C’est beau, là, l’Univers, j’ai compris. J’ai compris que je m’étais laissée manger la laine sur le dos, que je m’étais écrasée sans que ça paraisse, que ça va faire qu’on traite ma personne et mes choses comme si elles n’avaient pas d’importance (parce que miennes ou juste par inadvertance). J’ai donné trop de pouvoir, je l’ai externalisé. Je le reprends maintenant.

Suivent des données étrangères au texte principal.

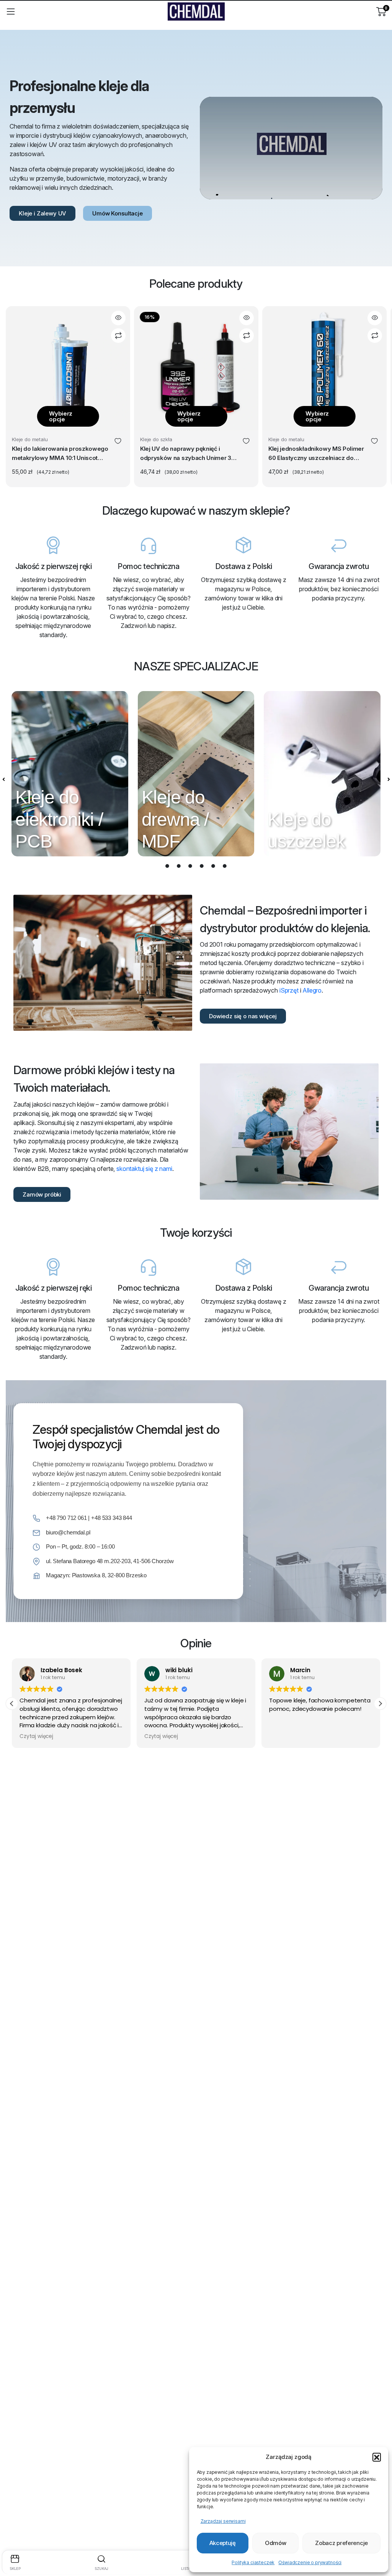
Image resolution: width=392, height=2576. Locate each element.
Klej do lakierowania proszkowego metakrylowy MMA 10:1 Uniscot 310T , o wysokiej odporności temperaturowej (60, 454)
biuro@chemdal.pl (68, 1532)
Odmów (275, 2543)
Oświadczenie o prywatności (309, 2562)
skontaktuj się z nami (144, 1168)
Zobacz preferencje (341, 2543)
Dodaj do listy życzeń (118, 441)
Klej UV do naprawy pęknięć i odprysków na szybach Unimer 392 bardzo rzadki (189, 454)
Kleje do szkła (156, 439)
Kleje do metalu (30, 439)
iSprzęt (289, 990)
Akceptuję (222, 2543)
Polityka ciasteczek (253, 2562)
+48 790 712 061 (66, 1518)
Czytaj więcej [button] (36, 1736)
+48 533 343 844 (111, 1518)
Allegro (312, 990)
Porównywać (118, 335)
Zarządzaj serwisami (223, 2521)
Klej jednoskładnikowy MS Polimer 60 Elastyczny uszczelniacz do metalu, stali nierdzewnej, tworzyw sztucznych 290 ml (316, 454)
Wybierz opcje (60, 416)
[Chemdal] (196, 11)
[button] (377, 2457)
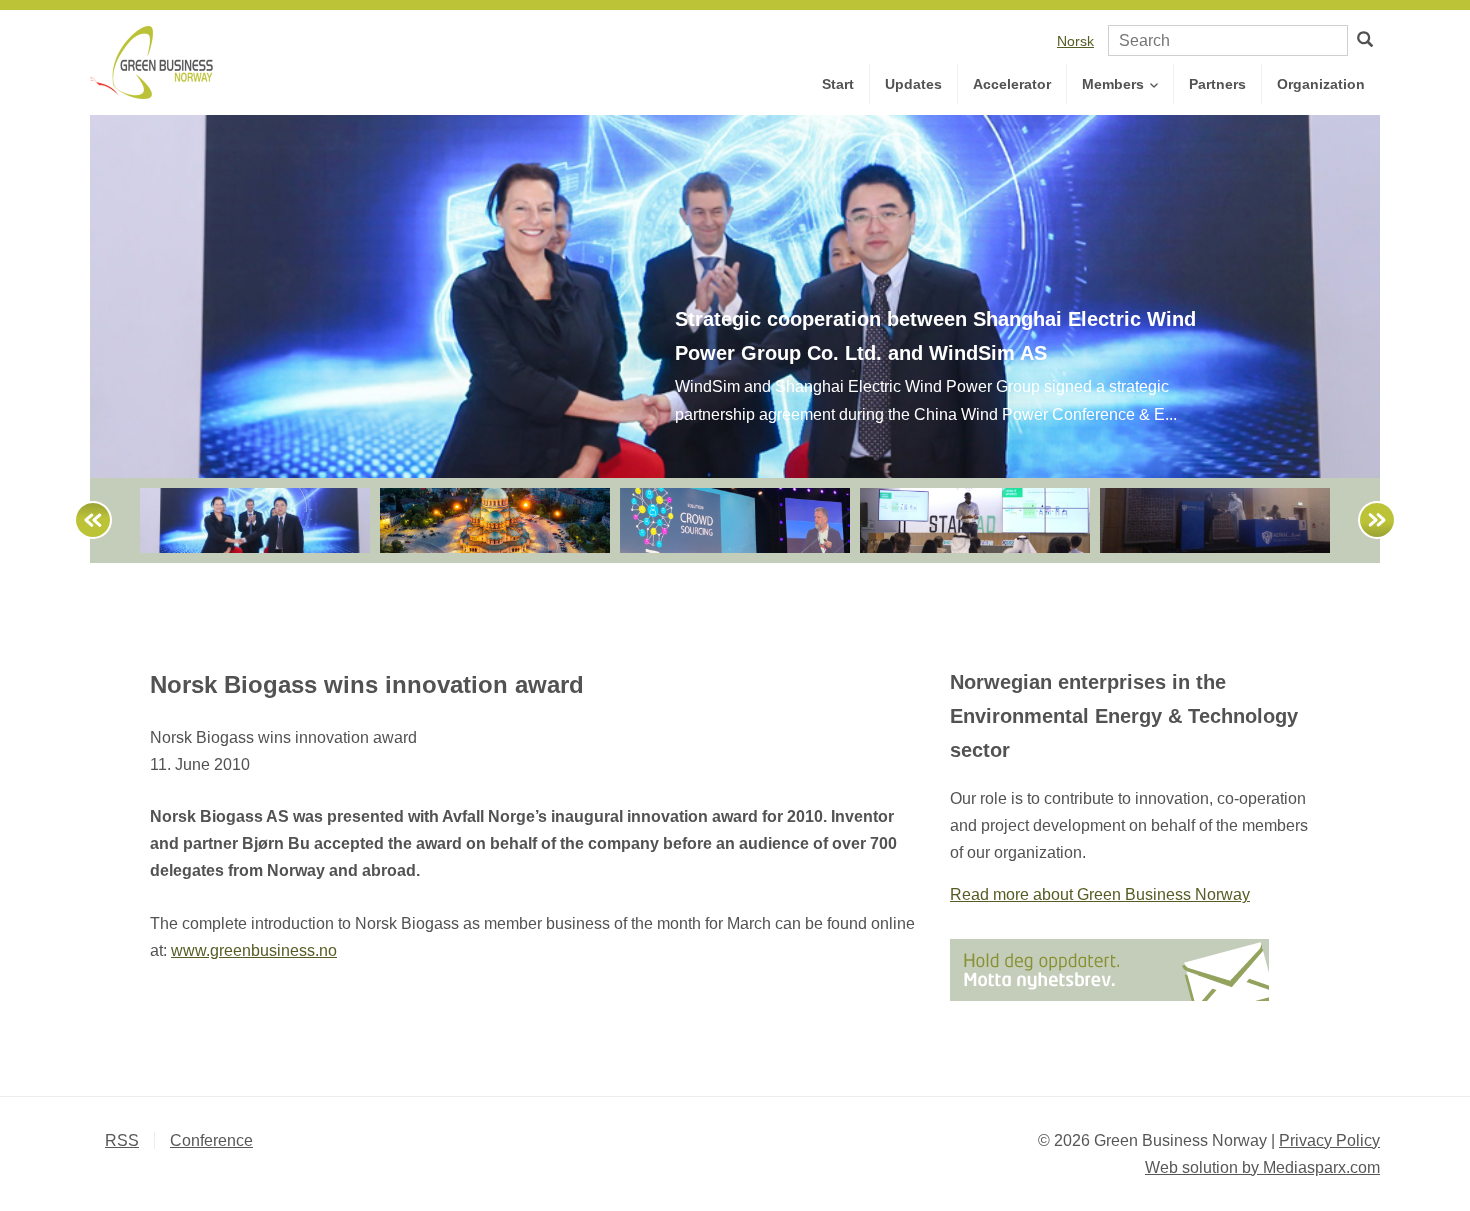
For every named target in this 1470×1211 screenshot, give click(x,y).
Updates (913, 84)
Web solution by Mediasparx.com (1262, 1167)
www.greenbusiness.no (254, 950)
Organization (1321, 84)
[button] (84, 520)
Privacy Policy (1329, 1140)
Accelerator (1012, 84)
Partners (1217, 84)
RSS (122, 1140)
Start (838, 84)
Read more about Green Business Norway (1100, 894)
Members (1115, 84)
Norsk (1075, 41)
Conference (211, 1140)
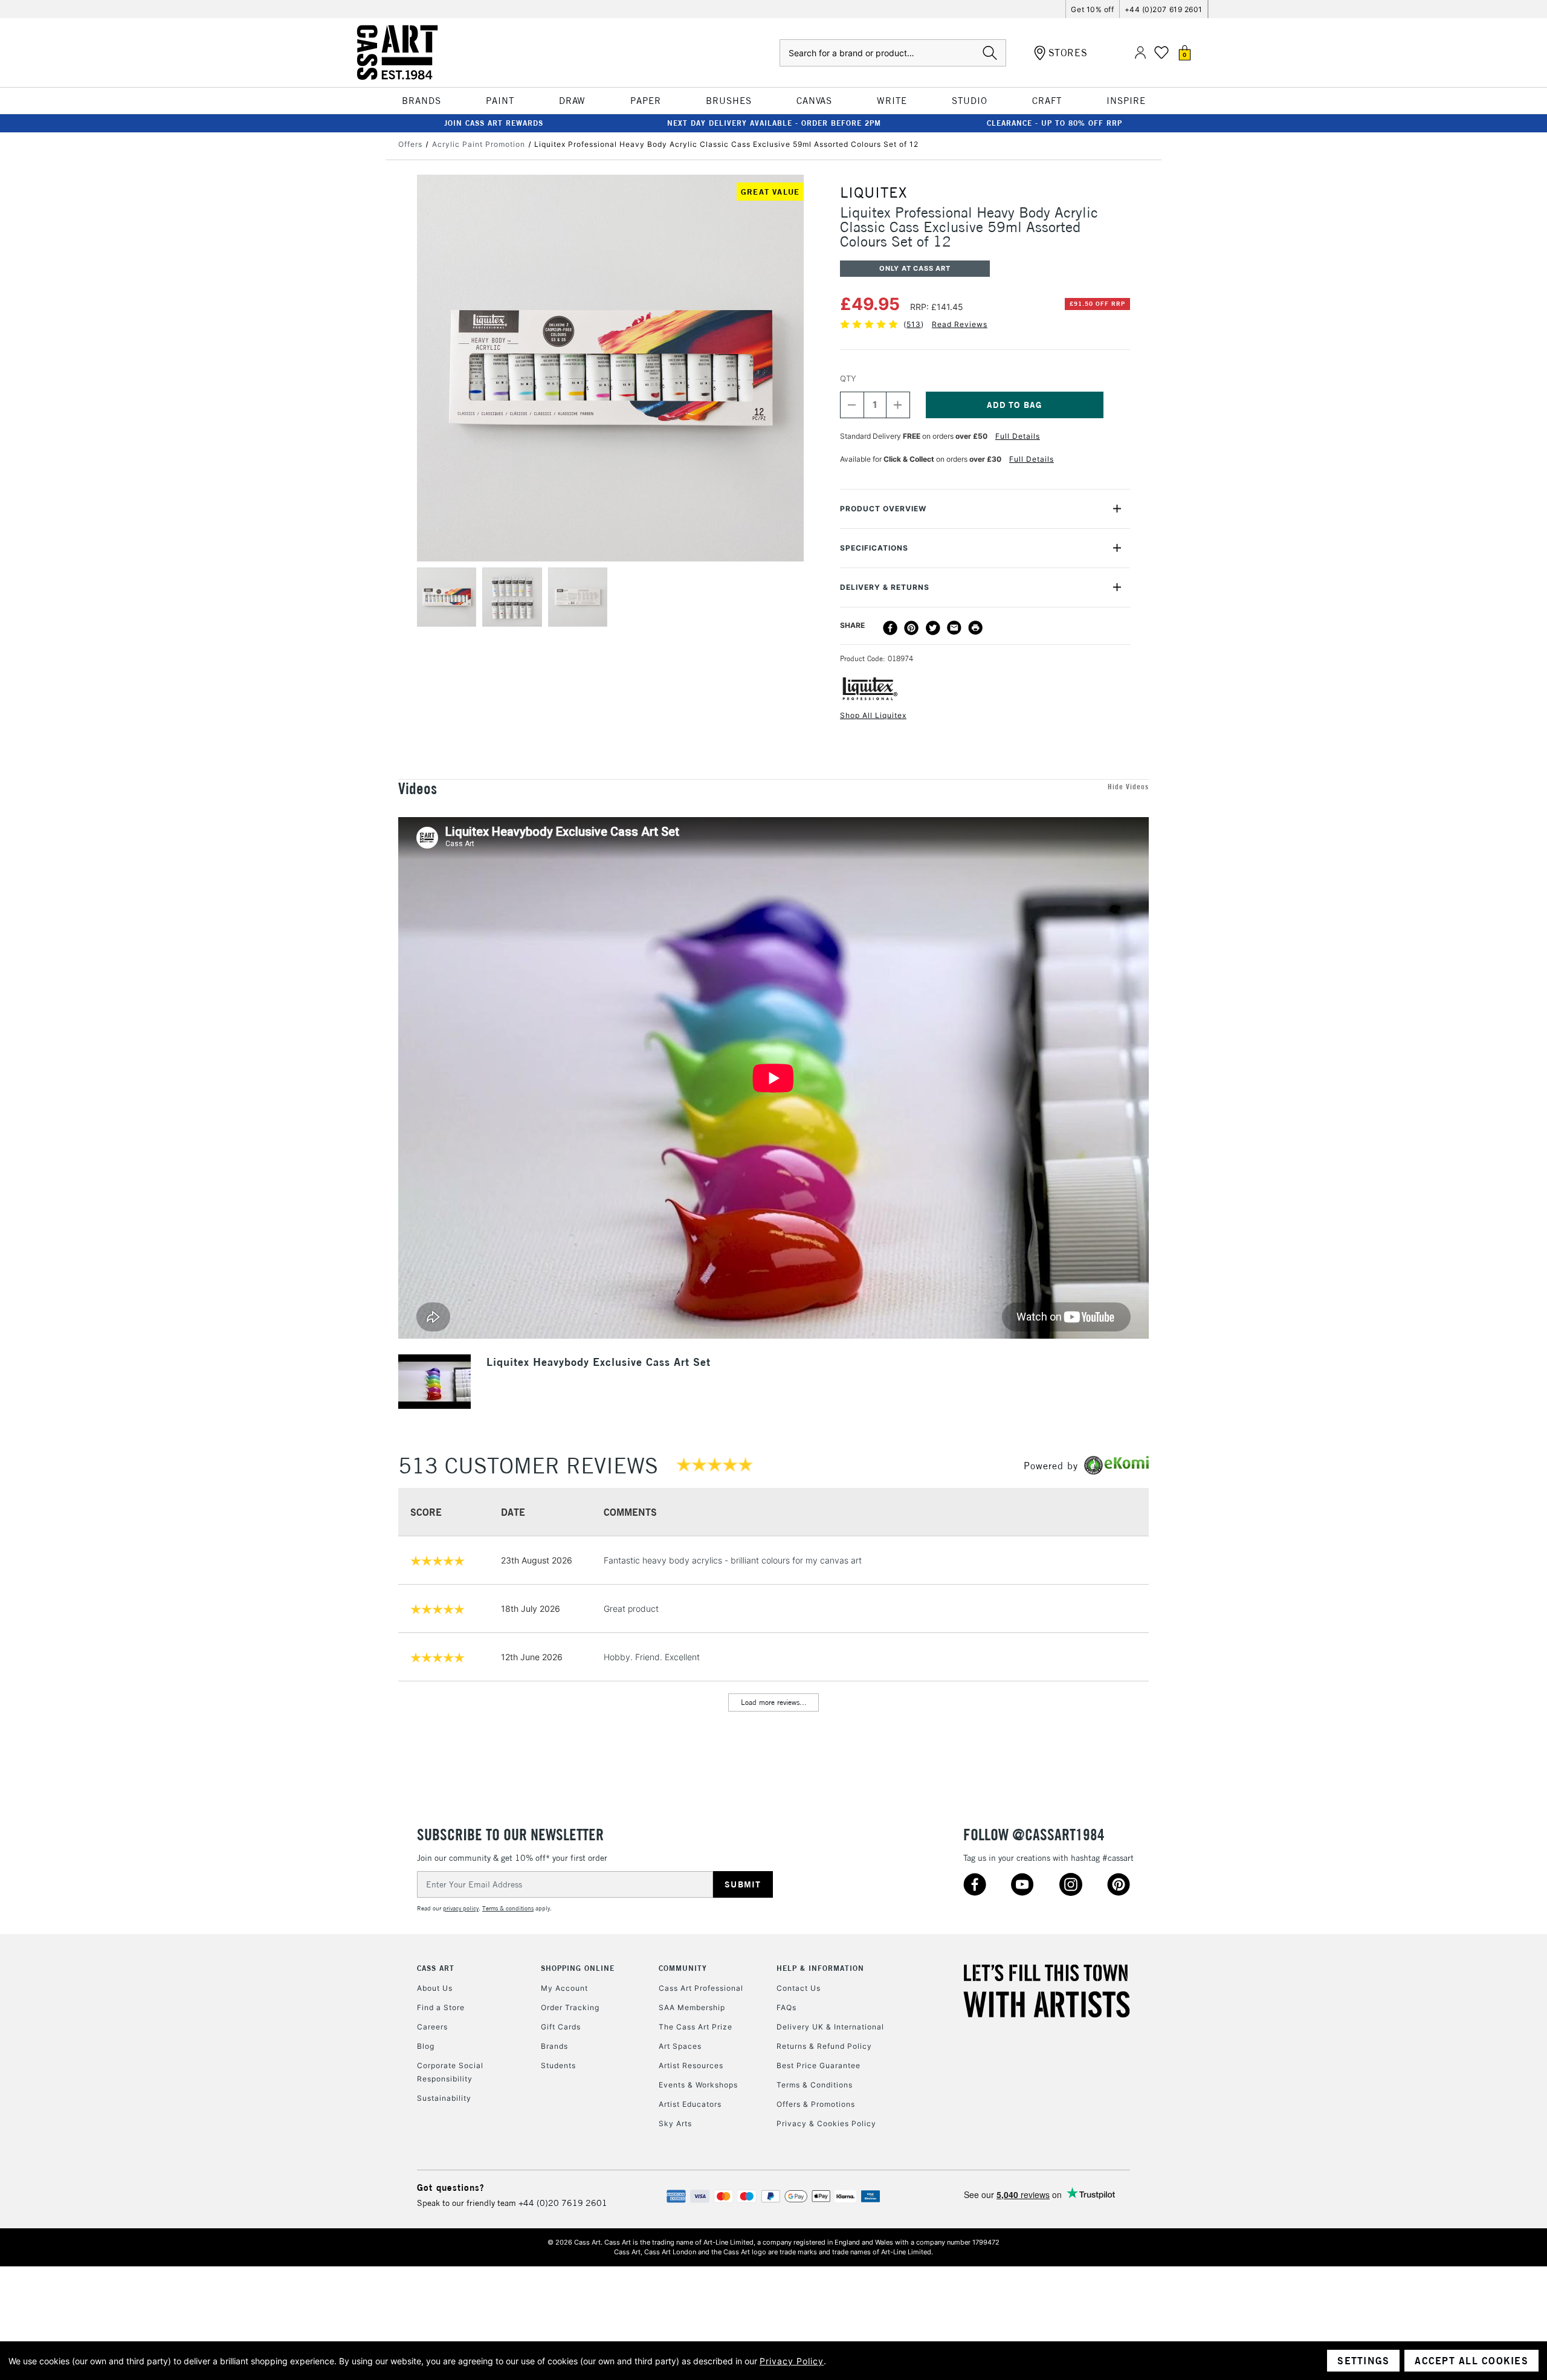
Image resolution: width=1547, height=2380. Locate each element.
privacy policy (461, 1908)
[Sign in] (1140, 52)
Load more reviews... (774, 1702)
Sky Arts (675, 2123)
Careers (432, 2026)
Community (683, 1968)
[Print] (975, 628)
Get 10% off (1092, 9)
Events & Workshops (698, 2084)
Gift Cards (561, 2026)
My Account (564, 1988)
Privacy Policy (792, 2361)
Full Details (1017, 436)
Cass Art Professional (701, 1988)
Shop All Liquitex (873, 715)
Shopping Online (578, 1968)
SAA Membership (692, 2007)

Je ne tolère plus l’impolitesse, les ordres, le manque de respect… que mes enfants me servent! Oui, je le vois chez eux, le glissement qui s’est lentement, subrepticement, mais sûrement – oh combien sûrement! – fait au sein de ma famille. Et je ne tolère plus le statu quo. Les mots trop durs ou qui font comprendre qu’on ne pense qu’à soi. Les rages qui deviennent égoïsme.

Je me rends compte que j’ai fait passer tout le monde devant (toute ma compassion va aux autres, toute mon empathie, et je ne prends même pas de temps pour trouver les miettes que je me suis laissée; j’offre de l’aide, j’en fournis sans demande, je prévois, je soigne, j’apaise… mais là il faut que je ramène un peu de ça vers moi). Pourquoi j’ai fait passer tout le monde devant moi? Pour ne pas prendre trop de place? Ça suffit. Je tiens tout à bout de bras depuis longtemps: de la place, j’en mérite, et je dois en prendre. J’en prends.